Copy the data below line for line, without changing a character.

====================

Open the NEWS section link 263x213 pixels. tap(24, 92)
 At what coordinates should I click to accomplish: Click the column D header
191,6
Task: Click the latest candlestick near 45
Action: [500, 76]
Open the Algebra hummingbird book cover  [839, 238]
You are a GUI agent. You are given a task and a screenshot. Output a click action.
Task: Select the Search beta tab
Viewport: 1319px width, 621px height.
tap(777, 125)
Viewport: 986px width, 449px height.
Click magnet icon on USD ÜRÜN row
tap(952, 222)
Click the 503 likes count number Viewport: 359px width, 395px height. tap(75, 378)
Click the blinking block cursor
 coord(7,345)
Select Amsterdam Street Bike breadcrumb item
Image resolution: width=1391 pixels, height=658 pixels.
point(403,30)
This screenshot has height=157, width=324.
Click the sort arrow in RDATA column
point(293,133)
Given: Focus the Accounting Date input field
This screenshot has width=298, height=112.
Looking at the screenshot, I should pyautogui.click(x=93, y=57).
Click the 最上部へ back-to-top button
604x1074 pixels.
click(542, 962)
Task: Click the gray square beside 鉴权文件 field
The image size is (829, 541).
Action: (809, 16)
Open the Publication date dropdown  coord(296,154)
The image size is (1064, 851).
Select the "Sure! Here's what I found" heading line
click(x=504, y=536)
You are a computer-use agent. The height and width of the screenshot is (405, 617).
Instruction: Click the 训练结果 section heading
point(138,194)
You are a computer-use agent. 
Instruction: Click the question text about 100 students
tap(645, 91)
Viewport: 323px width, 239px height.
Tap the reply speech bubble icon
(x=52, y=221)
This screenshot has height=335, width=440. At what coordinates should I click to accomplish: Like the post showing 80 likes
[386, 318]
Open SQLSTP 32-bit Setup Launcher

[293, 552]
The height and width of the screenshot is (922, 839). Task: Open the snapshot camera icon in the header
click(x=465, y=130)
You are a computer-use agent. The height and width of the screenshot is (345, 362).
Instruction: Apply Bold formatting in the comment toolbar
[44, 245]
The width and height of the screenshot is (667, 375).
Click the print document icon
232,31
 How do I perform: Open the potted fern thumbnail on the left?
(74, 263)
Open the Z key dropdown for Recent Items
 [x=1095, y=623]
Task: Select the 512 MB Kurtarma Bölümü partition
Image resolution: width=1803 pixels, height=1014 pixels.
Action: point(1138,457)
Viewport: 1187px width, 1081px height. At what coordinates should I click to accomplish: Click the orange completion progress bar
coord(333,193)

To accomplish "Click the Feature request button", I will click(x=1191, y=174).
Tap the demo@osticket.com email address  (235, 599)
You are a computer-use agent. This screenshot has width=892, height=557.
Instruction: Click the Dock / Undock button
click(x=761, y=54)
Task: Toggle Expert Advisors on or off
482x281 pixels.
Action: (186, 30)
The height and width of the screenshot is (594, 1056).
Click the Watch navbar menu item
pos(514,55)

====================

Result:
Open the NEWS section link 263x213 pixels. tap(24, 92)
 At what coordinates should I click to accomplish: Click the column D header
191,6
Task: Click the latest candlestick near 45
Action: [500, 76]
Open the Algebra hummingbird book cover  [839, 238]
You are a GUI agent. You are given a task and a screenshot. Output a click action.
Task: Select the Search beta tab
Viewport: 1319px width, 621px height.
tap(777, 125)
Viewport: 986px width, 449px height.
Click magnet icon on USD ÜRÜN row
tap(952, 222)
Click the 503 likes count number Viewport: 359px width, 395px height. tap(75, 378)
Click the blinking block cursor
 coord(7,345)
Select Amsterdam Street Bike breadcrumb item
Image resolution: width=1391 pixels, height=658 pixels.
point(403,30)
This screenshot has height=157, width=324.
Click the sort arrow in RDATA column
point(293,133)
Given: Focus the Accounting Date input field
This screenshot has width=298, height=112.
Looking at the screenshot, I should pyautogui.click(x=93, y=57).
Click the 最上部へ back-to-top button
604x1074 pixels.
click(542, 962)
Task: Click the gray square beside 鉴权文件 field
The image size is (829, 541).
Action: (809, 16)
Open the Publication date dropdown  coord(296,154)
The image size is (1064, 851).
Select the "Sure! Here's what I found" heading line
click(x=504, y=536)
You are a computer-use agent. The height and width of the screenshot is (405, 617).
Instruction: Click the 训练结果 section heading
point(138,194)
You are a computer-use agent. 
Instruction: Click the question text about 100 students
tap(645, 91)
Viewport: 323px width, 239px height.
Tap the reply speech bubble icon
(x=52, y=221)
This screenshot has height=335, width=440. At what coordinates should I click to accomplish: Like the post showing 80 likes
[386, 318]
Open SQLSTP 32-bit Setup Launcher

[293, 552]
The height and width of the screenshot is (922, 839). Task: Open the snapshot camera icon in the header
click(x=465, y=130)
You are a computer-use agent. The height and width of the screenshot is (345, 362).
Instruction: Apply Bold formatting in the comment toolbar
[44, 245]
The width and height of the screenshot is (667, 375).
Click the print document icon
232,31
 How do I perform: Open the potted fern thumbnail on the left?
(74, 263)
Open the Z key dropdown for Recent Items
 [x=1095, y=623]
Task: Select the 512 MB Kurtarma Bölümü partition
Image resolution: width=1803 pixels, height=1014 pixels.
Action: point(1138,457)
Viewport: 1187px width, 1081px height. At what coordinates should I click to accomplish: Click the orange completion progress bar
coord(333,193)

To accomplish "Click the Feature request button", I will click(x=1191, y=174).
Tap the demo@osticket.com email address  (235, 599)
You are a computer-use agent. This screenshot has width=892, height=557.
Instruction: Click the Dock / Undock button
click(x=761, y=54)
Task: Toggle Expert Advisors on or off
482x281 pixels.
Action: (186, 30)
The height and width of the screenshot is (594, 1056).
Click the Watch navbar menu item
pos(514,55)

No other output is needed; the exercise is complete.